Don’t wait until you’re older to realise the importance of saving, especially for those important years in retirement.
You may be embarking on your first career with a host of bright opportunities ahead of you, or probably you are already adjusting into the 9 to 5 career life, slowly learning the tricks of the trade in your respective field of work.
After working hours or during weekends, you enjoy hanging out with friends, checking out the latest gadgets or discovering new eateries. Like most millennials, you want to enjoy all these and other pleasantries of life well into your retirement years.
A survey by the Asian Institute of Finance (AIF) in 2015 found that Gen-Y and millennials are savvy when it comes to using technological equipment but not on financial matters, resulting in 40 per cent splurging on purchases while close to 70 per cent live beyond their means.
The consolation is that the same survey found that many young working adults save a portion of their monthly income, with 54 per cent saying that they save at least 20 per cent of their salary.
The survey further revealed that the tendency to save increases as they grow older with the highest percentage of savers i.e. 57 per cent comprising those being between ages of 27 to 33 years.
The thing is you don’t have to wait until you’re older to realise the importance of saving, especially saving for those important years in retirement. Getting an early start in saving for your retirement will greatly impact your future lifestyle and standard of living.
Here are 4 reasons why it is a smart move to do so:
- Financial independence
One of the most liberating things is to have financial independence when you retire, where you would have adequate savings to cover all your expenses, including your basic necessities and lifestyle expenses, discretionary items as well as the occasional indulgences.
This is the stage when the money you have invested and saved provides you enough of a return to support your living standards without being dependent on anyone.
By saving as well as investing money from an early age, it gives you about 30 to 40 years of compound growth benefit, which helps you towards becoming financially independent with the accumulated savings in your retirement.
- Saving is a good habit
You may not realise this but forming good habits on spending and saving is important when we first start working.
As the popular saying goes “we first make our habits and then our habits make us”, the way you manage your monthly pay checks could determine how you save for the rest of your earning years as it becomes an accustomed lifestyle and pattern of living.
The Private Pension Administrator (PPA) Malaysia, the central administrator for the voluntary retirement scheme – the Private Retirement Schemes (PRS) – recommends young Malaysians to start saving a minimum 10% of their monthly income into PRS for future spending in retirement.
Starting small helps as it makes it manageable and not too overwhelming for young adults who are just venturing out into the workforce.

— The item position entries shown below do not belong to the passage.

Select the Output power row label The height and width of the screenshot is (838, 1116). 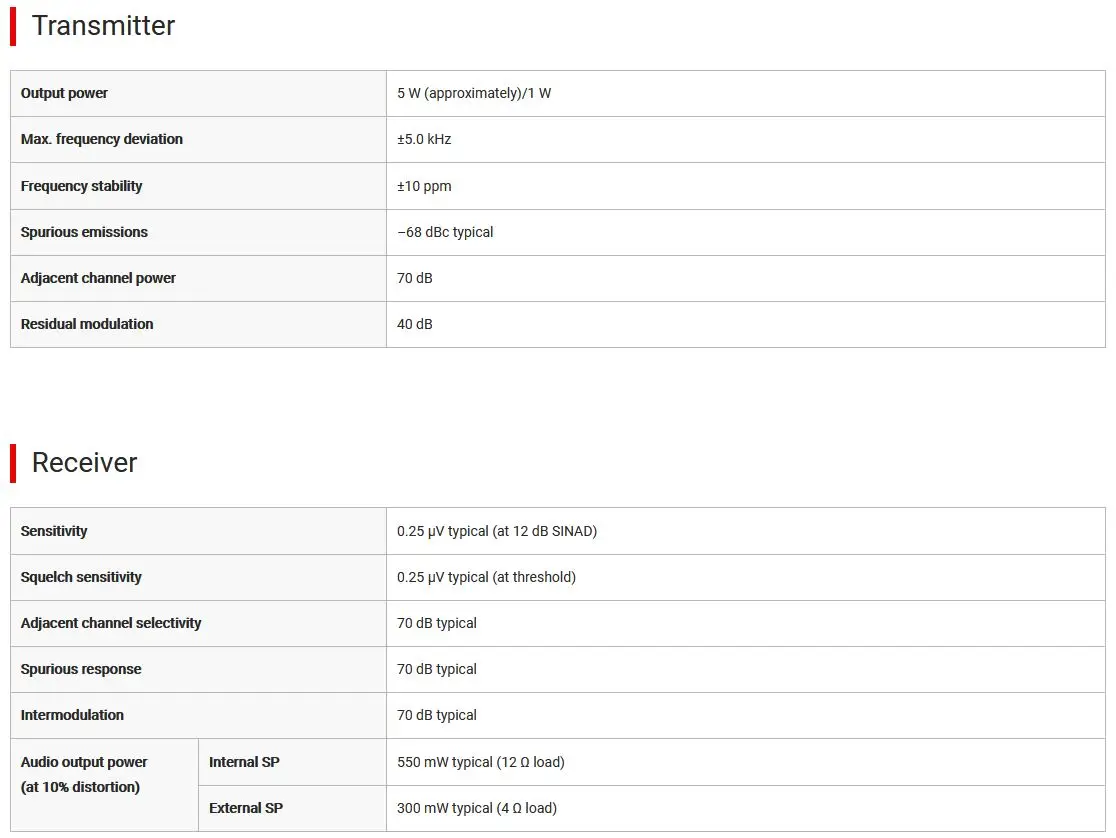[x=64, y=93]
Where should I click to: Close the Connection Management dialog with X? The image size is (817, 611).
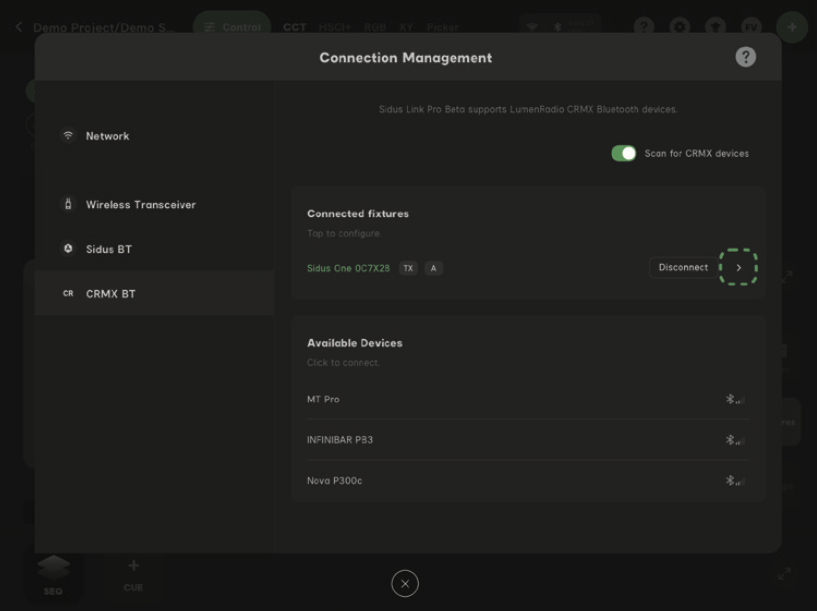pos(405,584)
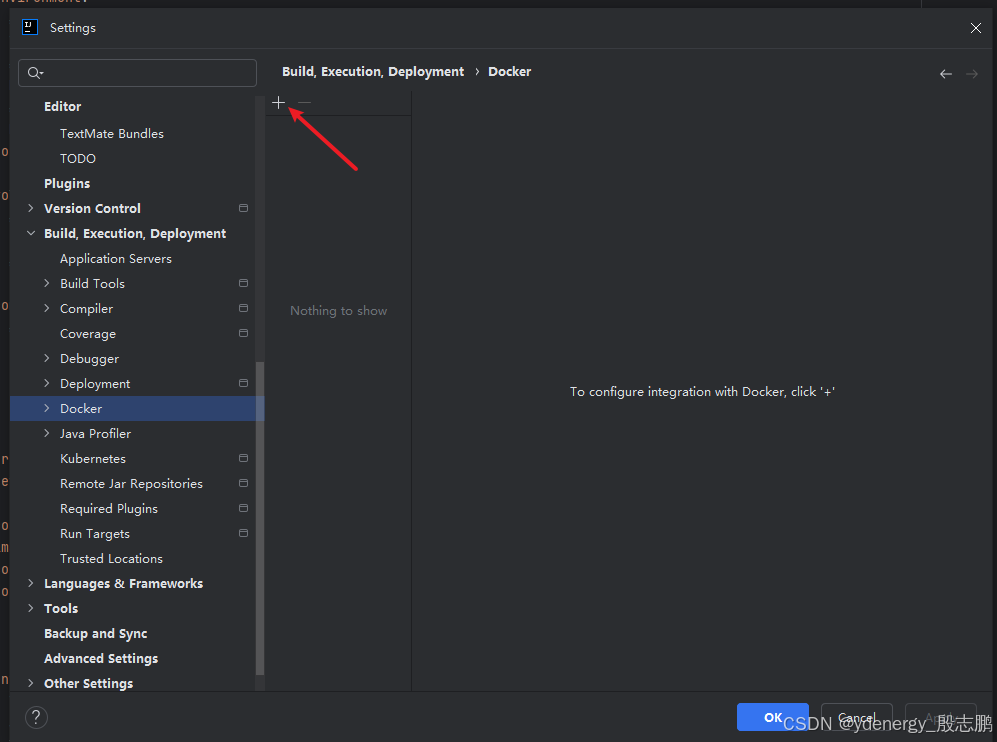Open Advanced Settings page
997x742 pixels.
(101, 658)
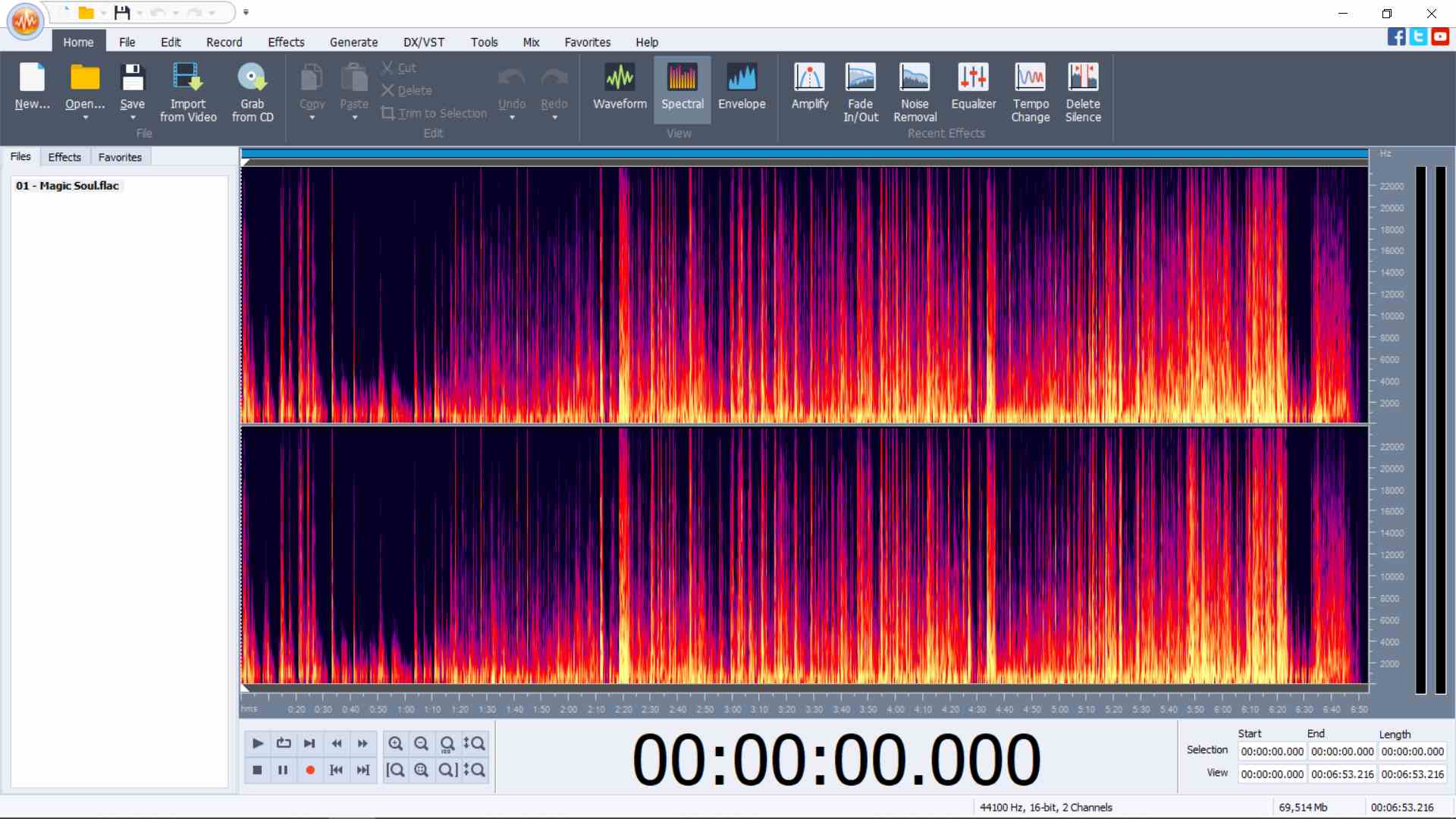Click the Play button
1456x819 pixels.
coord(257,743)
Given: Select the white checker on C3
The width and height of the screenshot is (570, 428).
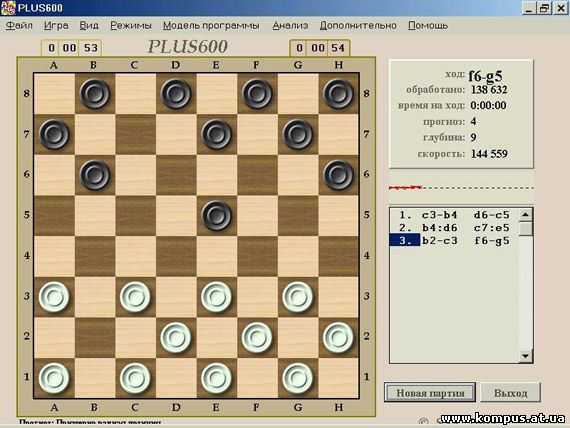Looking at the screenshot, I should pos(135,297).
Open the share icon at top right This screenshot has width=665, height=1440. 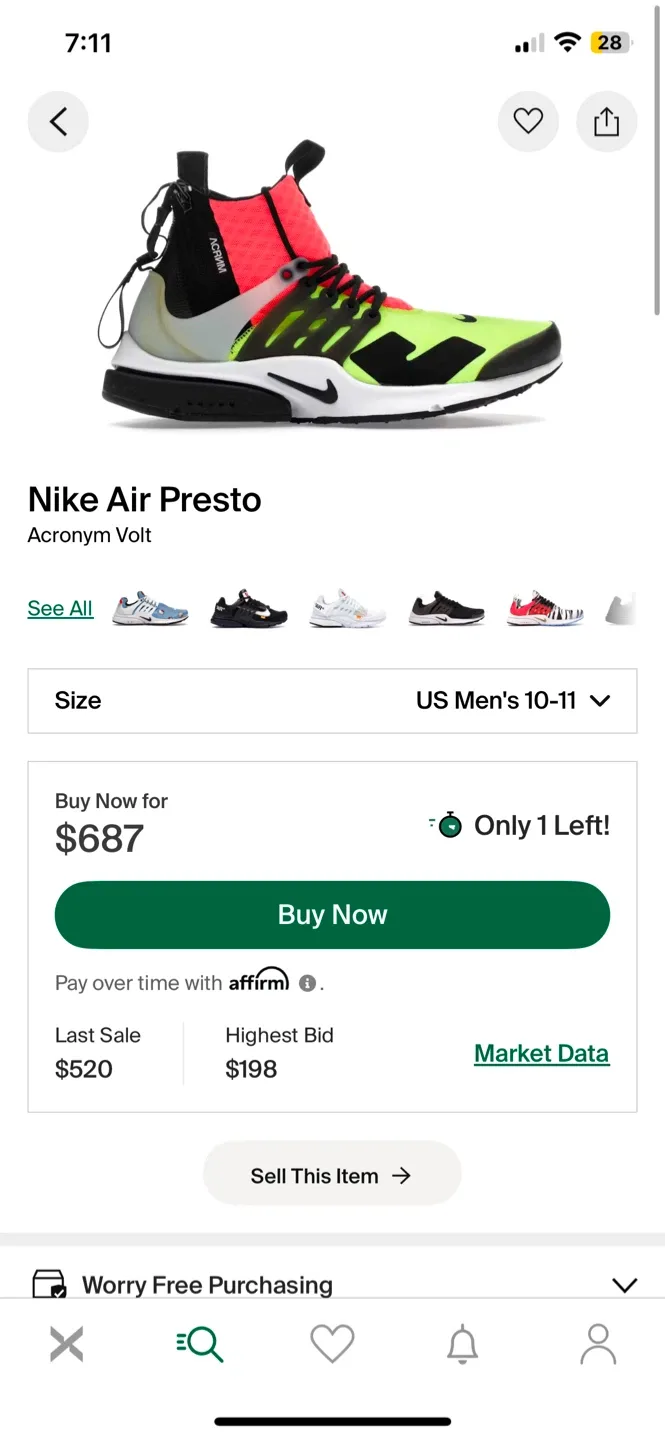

Furthermore, this action of “paying forward”, if done consistently will over time become an entrenched habit which is good for you now, as well as takes care of the future YOU later!
- Control over your future
Making it a point to set aside savings for your retirement now and doing it consistently gives you control over the course of your future, as you are in an actual sense preparing financially for your future.
Having sufficient financial savings gives you confidence to enjoy your current lifestyle even in retirement without being a burden to anyone in your old age.
This way, you could also pursue and enjoy your passions and other things in life when you retire. You owe it to yourself to save for your retirement as it is after all YOUR future, no one else will be doing that for you.
- RM1,000 PRS Youth Incentive
Now, this is a perk if you are a young adult between the ages of 20 to 30 years in Malaysia. The government gives you a matching RM1,000 when you contribute a minimum of RM1,000 within the two (2) year period of 2017 to 2018 in your PRS fund for your retirement.
That’s an extra RM1,000 which will be converted into PRS fund units that you are getting to kick start your retirement savings. Awesome!
Besides that, if you are gainfully employed and paying your taxes, you also benefit from the PRS tax relief of up to RM3,000 annually. Double joy!
Now you have it! 4 reasons to say YES to start saving early for your retirement. Open your PRS account, start small and gradually increase the amount of contributions as your income increases over time. So, make a lasting impression on your future and start saving for your retirement today.